Immagine passaporto/carta
d'identità.
● Bambini che giocano
● Padre e figlio nel campo
● Abbraccio prima della partenza.
.
Mi chiamo Karim e sono nato 17 anni fa
in Somalia. Sono in Italia ormai da un anno, ma nonostante abbia
cercato di integrarmi non sono mai riuscito a conquistare la fiducia
e il rispetto delle persone. Ho avuto un'infanzia difficile nel mio
Paese d'origine; sono il primo di sette fratelli e su di me
ricadevano le responsabilità della famiglia. Mentre gli altri
bambini del villaggio giocavano a pallone per le strade, mio padre mi
portava nei campi per insegnarmi il mestiere dell'agricoltore. I miei
genitori, una sera d'estate, decisero di consegnarmi tutti i loro
risparmi, le rinunce di una vita, i sacrifici sofferti e di lasciarmi
partire. -Spiccherai il volo- mi dissero -e ti costruirai una vita
migliore in un Paese dove non ti sentirai schiavo di nessuno.-
● Carta geografica dell'Africa con
percorso segnato.
● Cantiere edile.
● Ragazzo che dorme nel
sottopassaggio della stazione.
Attraversai interi Paesi e conobbi le
storie di donne e uomini che fuggivano da guerre, oppressioni e
schiavitù, con la speranza dipinta sui volti. Una notte arrivai a
Tunisi e qui mi imbarcai salutando la mia Africa, che divenne una
striscia luminosa in lontananza, un cielo stellato posatosi sul mare.
Sbarcai in Italia, in una piccola città di provincia, e certo non
trovai ciò che avevo immaginato.
Vivo in una stazione e lavoro come
muratore in nero senza nessuna tutela per gli infortuni. Di notte,
sui gradini della scala sotterranea, ripenso ai miei genitori e alle
loro speranze. Gli incubi mi tormentano, persone morte in mare,
uccise dalla promessa di una vita migliore.
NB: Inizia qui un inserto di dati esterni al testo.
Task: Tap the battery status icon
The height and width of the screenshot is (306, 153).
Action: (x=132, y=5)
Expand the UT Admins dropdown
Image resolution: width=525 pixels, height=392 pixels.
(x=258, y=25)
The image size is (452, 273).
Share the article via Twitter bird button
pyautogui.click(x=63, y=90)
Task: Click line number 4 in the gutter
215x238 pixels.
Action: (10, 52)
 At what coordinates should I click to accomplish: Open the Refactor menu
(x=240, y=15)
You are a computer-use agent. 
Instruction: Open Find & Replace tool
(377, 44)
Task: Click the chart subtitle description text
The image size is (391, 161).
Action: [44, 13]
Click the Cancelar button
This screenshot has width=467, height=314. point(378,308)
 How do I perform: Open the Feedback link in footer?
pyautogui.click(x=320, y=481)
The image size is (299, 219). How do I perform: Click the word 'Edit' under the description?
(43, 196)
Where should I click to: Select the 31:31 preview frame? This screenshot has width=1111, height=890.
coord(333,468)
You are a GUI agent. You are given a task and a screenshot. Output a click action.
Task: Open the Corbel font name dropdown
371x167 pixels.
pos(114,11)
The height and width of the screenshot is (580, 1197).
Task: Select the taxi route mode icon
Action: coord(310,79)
● Lui cammina per il binario e la
gente lo guarda con disprezzo.
● Lui cammina per la strada e la
gente lo evita. Una mamma stringe
a sé il bambino.
● Lettera ai genitori.
Cammino per il binario; gli sguardi
della gente mi pervadono freddi come il ghiaccio e disprezzanti. Mi
giudicano senza conoscermi pensando che la mia diversità costituisca
un pericolo. Vado al lavoro indossando gli stessi vestiti di quando
sono partito e per le strade la gente mi schiva.
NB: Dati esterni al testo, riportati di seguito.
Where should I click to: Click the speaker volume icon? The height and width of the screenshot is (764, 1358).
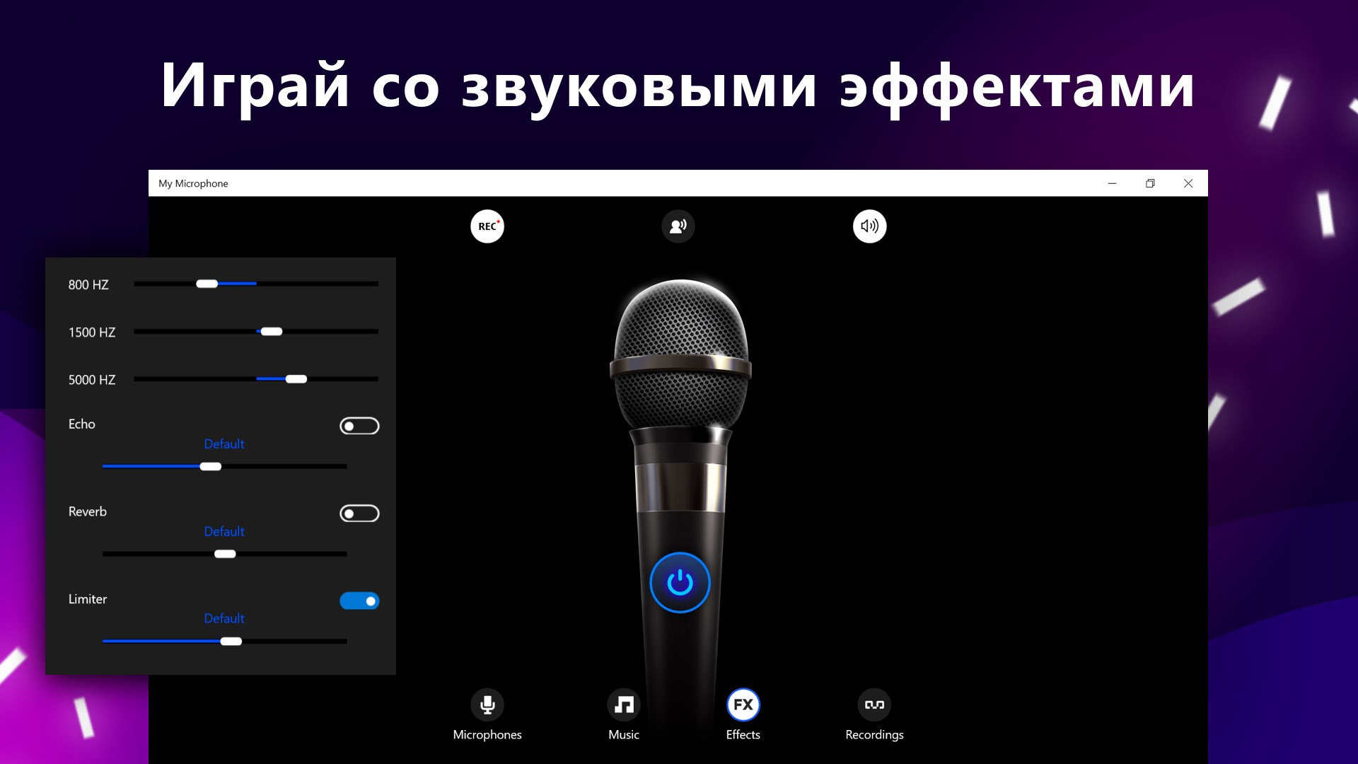click(869, 226)
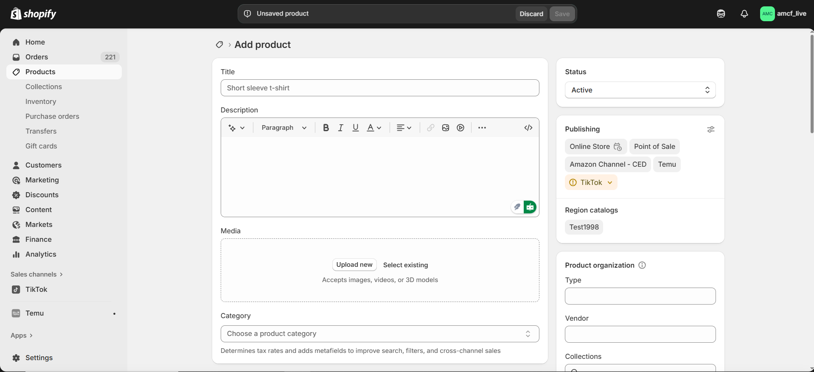This screenshot has height=372, width=814.
Task: Toggle italic text formatting
Action: tap(340, 128)
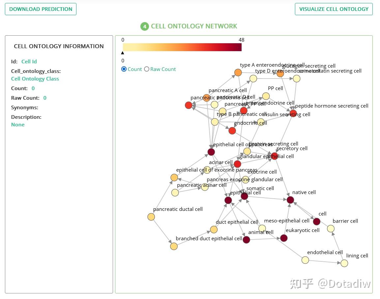Click the count color gradient bar
Viewport: 380px width, 299px height.
[x=182, y=47]
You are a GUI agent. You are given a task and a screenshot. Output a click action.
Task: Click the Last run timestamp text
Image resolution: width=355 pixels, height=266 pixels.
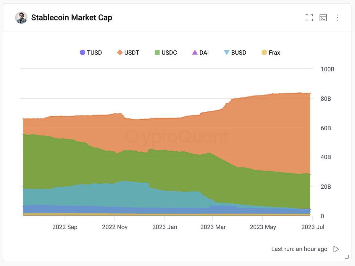[x=299, y=249]
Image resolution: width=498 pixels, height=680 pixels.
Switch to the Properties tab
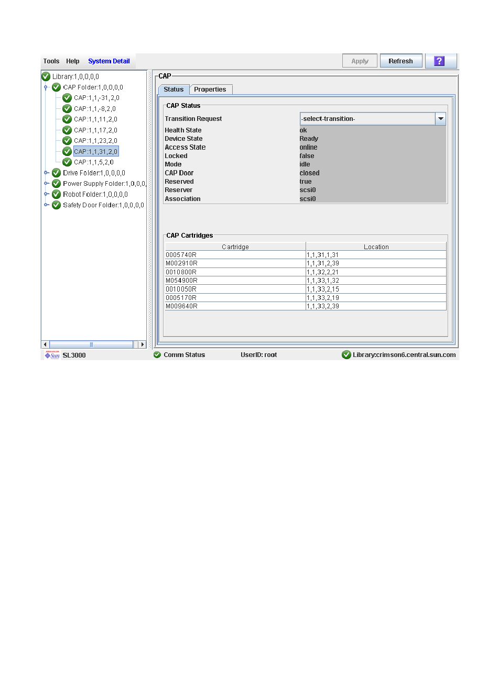tap(210, 90)
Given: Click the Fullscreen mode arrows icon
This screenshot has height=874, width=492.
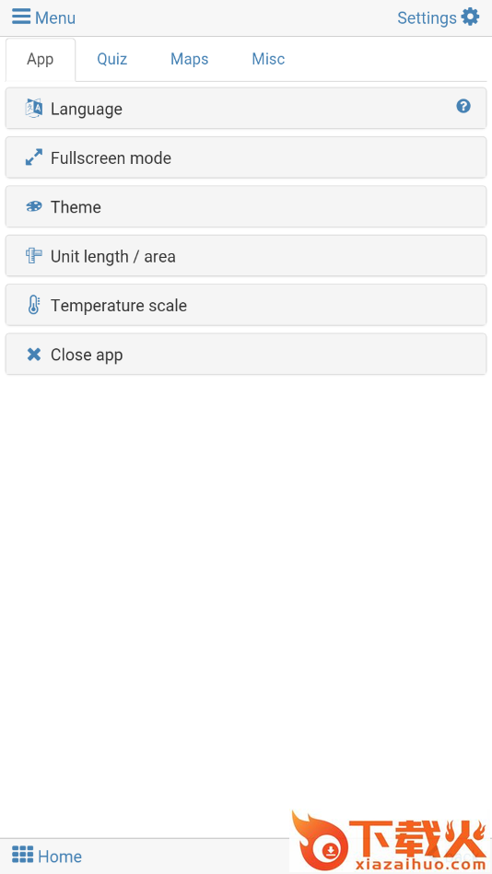Looking at the screenshot, I should [33, 157].
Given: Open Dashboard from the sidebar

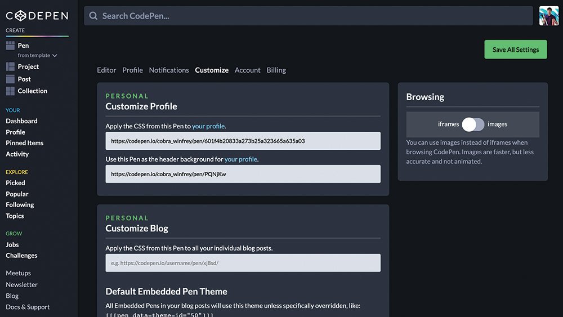Looking at the screenshot, I should [x=21, y=121].
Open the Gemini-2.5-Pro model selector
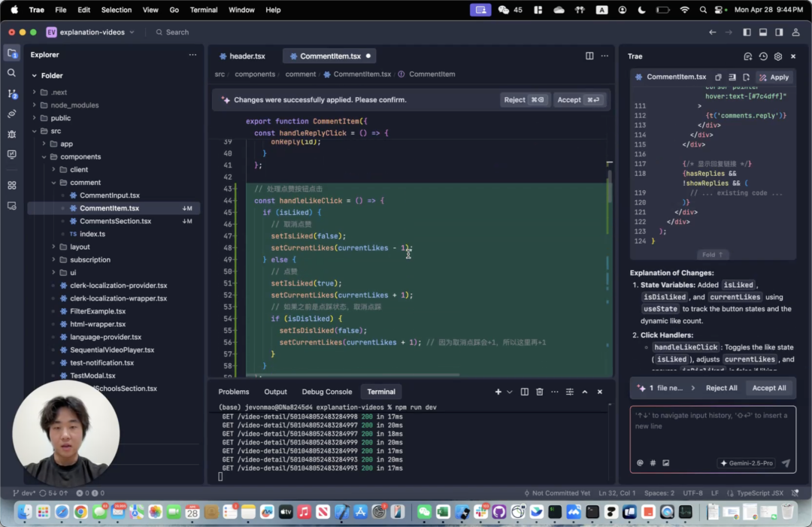Viewport: 812px width, 527px height. pos(745,463)
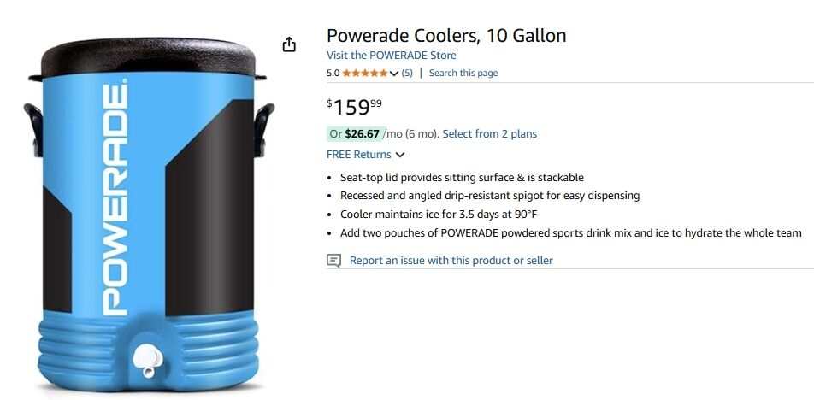The image size is (814, 400).
Task: Expand the FREE Returns chevron arrow
Action: click(x=400, y=155)
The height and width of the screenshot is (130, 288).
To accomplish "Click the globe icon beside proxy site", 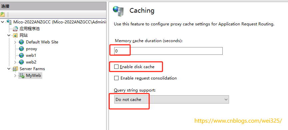I will click(x=22, y=49).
A volte, io e la mia famiglia ci
scriviamo delle lettere; dico loro che qui è tutto fantastico, un
mondo nuovo, diverso. Loro sono contenti e felici e questo è ciò
che importa. In Somalia, nonostante la povertà, ero sereno perché
avevo qualcuno su cui contare. Ora invece sono solo e infelice. Penso
che prima di giudicare l'altro sia necessario imparare a giudicare se
stessi. Fin quando non si affronteranno le proprie debolezze non si
riuscirà mai ad essere in pace con gli altri. La pace comincia da
ognuno di noi.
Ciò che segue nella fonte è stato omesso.